Don't Confuse "Oral Metaphor Construct" With the Terms "Sound Symbolism" or "Phonosemantics"
Previous researchers in the area known as "sound symbolism" or "phonosemantics" were able to detect relationships between the sounds of words and their meaning but had difficulty explaining why the relationship existed. They could not find a unifying construct that would explain the phonetic-semantic relationship and, in many instances, they found sounds had meanings that were inconsistent with other sounds. My study is different on two fronts. Firstly, I concentrate on what are referred to as "Most Common Words", ( words comprising approximately 65% of the words commonly spoken or written.) MCW's have constant meanings that are not affected by context. These are the natural words we use comfortably without having to look up their meanings in a dictionary. (The brain can obviously distinguish between words used often and words used rarely.) Secondly, I rely on the principle of the metaphor as it relates to oral configuration that produces the sound and as it relates to sounds in the environment. Using these two approaches, I have been able to establish a unifying construct that explains the phonetic-semantic relationship for MCW's and, thus, believe have verified a single unifying phonetic-semantic construct representing the largest and most varied category of words that has been achieved.

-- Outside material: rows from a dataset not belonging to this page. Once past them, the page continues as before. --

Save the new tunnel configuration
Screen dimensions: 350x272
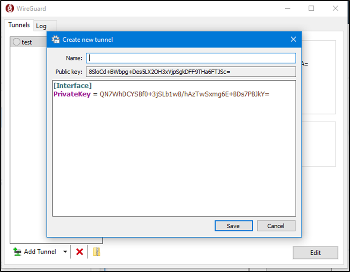click(x=233, y=226)
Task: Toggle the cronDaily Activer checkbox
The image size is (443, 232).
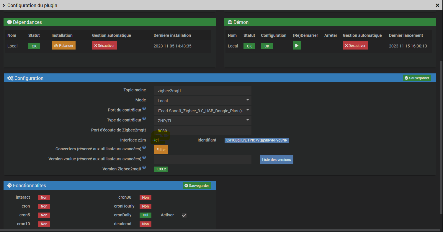Action: pos(184,215)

Researchers in phonosemantics/sound symbolism have typically grouped common words with uncommon words in their studies. Thus, their research has often been riddled with obscurities and anomalies that defy explanation and the explanations offered often reflect the bias of the researcher. In contrast, my premise is that each language has a characteristic OMC and EMC imprint which, once deduced, reveals much about the language's other features such as its semantics and grammar. Thus, the difference between the terms "sound symbolism" and "oral metaphor construct" become evident. Sound symbolism relates to the general study of phonetic-semantic relationship of all words of a language ( which tends to be contradictory and non-unifying) whereas Oral Metaphor Construct relates to studying a language's characteristic metaphor imprint relating to a subclass of words---MCW's . It is my belief that the latter provides more concrete and substantially more useful information about a language.